The NFRA will further broaden and deepen financial sector opening-up to inject more vitality and momentum into high-quality development, Li added.
According to Li, the authorities will continue to make efforts to optimize the business environment for foreign capital, accelerate the legal development of the financial sector, uphold fair market order, and foster a transparent, stable, and predictable policy environment.
A regular communication mechanism with foreign financial institutions will be established to better understand their actual needs and to address bottlenecks and pain points, and meanwhile, policies will be refined in a timely manner based on the business characteristics and risk profiles of foreign institutions, allowing them to fully leverage their strengths and develop healthily in a more friendly and inclusive environment, contributing jointly to a global financial security framework, said Li.
In addition, he noted that China will actively participate in the formulation and maintenance of international financial regulatory rules, and will steadily advance the implementation of Basel III, the new accounting standards for the insurance industry, and other international regulatory frameworks.

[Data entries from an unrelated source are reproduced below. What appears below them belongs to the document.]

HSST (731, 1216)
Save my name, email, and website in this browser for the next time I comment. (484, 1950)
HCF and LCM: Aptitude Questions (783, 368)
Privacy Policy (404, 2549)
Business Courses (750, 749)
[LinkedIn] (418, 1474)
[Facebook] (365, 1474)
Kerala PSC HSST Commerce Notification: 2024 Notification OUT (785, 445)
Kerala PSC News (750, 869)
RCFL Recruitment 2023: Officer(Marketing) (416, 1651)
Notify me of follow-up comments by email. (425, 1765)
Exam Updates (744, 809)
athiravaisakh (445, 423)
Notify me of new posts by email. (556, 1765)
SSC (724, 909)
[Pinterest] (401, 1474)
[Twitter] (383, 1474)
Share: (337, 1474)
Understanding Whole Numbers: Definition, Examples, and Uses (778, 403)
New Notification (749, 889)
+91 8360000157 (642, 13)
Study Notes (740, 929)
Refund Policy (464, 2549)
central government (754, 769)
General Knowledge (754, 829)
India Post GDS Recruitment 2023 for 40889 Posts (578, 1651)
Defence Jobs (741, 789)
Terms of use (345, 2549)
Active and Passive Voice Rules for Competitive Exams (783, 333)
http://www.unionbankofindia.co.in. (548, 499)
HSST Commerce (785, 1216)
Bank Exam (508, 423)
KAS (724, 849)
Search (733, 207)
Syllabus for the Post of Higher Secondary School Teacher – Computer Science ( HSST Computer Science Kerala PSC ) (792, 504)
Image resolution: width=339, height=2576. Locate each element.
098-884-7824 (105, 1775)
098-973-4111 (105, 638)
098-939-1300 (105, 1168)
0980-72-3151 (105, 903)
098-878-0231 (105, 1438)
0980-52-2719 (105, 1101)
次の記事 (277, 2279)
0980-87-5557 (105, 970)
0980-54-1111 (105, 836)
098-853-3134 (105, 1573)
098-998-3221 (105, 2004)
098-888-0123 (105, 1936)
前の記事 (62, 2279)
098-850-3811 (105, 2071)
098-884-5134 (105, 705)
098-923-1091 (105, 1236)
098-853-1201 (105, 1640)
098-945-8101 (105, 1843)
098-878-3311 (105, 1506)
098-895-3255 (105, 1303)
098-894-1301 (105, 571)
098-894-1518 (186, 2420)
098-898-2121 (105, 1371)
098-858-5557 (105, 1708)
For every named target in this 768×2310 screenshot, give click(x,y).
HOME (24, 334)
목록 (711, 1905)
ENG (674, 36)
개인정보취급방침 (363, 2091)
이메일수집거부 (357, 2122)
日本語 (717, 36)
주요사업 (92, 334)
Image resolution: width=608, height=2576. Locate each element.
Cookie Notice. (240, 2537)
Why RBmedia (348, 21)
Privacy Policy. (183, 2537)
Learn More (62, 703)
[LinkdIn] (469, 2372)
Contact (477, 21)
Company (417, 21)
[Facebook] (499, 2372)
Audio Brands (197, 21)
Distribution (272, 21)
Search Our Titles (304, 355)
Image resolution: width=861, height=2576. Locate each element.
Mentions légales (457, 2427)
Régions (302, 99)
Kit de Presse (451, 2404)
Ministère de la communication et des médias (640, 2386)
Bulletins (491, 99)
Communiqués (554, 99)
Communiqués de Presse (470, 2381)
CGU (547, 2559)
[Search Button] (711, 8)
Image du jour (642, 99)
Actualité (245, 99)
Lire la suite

China will continue to push forward international financial regulatory reforms, support international financial organizations in playing a full role in improving global financial governance, strengthen multilateral and bilateral regulatory coordination, promote cross-border supervision and crisis management cooperation, and contribute more to global financial stability, he noted.
At the forum, Li also outlined the current state of China’s economic development. “China is making continuous breakthroughs in frontier science and technology, with innovations emerging in aerospace, quantum technology, artificial intelligence, and other fields, making the country one of the most dynamic global innovation hubs.”
“In recent years, some international investment institutions have reaped significant returns from investing in Chinese tech companies, and more investors are becoming optimistic about China’s technological development potential. The NFRA is advancing pilot programs for financial asset investment companies (AICs) to engage in equity investment and loans for tech company mergers and acquisitions, exploring new paths for the development of technology finance,” Li said.
He also revealed that the NFRA, together with the Shanghai Municipal Government, will issue the Action Plan to Support the Development of Shanghai as an International Financial Center, launching a series of policies, inclouding supporting qualified national banks in setting up AICs in Shanghai and approving AIA and Nationale-Nederlanden to establish insurance asset management companies in the city.
In the field of retirement finance, Li noted that China’s aging population is accelerating, with the number of people aged 60 and above expected to exceed 400 million by 2035, and the silver economy may reach a scale of 30 trillion yuan.
China’s three-pillar pension system remains imbalanced, particularly with the third pillar still in its early stages, presenting significant potential and room for development, and in recent years, regulators have promoted the development of a multi-level, multi-pillar pension insurance system, and have gradually expanded pilots for pension wealth management products, pension savings, exclusive commercial pension insurance, and annuity products, achieving initial results, Li said.
He expressed hope that more foreign institutions will participate in these pilots and leverage their expertise in product design, actuarial science, and investment management to share in the development dividends of China’s pension market.
Regarding wealth management, Li said that China has the world’s largest and continuously expanding middle-income population, providing a massive and stable client base for the wealth management industry, and in terms of financial asset allocation, Chinese households currently hold over half of their wealth in cash and savings, far above the OECD average of about one-third.
As household wealth continues to accumulate, demand for wealth management is shifting toward more diversified and professional asset allocation, and over the past five years, the assets under trust, wealth management, and insurance asset management in China have grown at an average annual rate of about 8%, making China the world’s second-largest asset and wealth management market.
“We support foreign institutions in expanding their presence in wealth management, asset allocation, and insurance planning, to better meet clients’ comprehensive financial needs such as wealth preservation and appreciation, and to promote the quality and upgrading of the wealth management industry,” he said.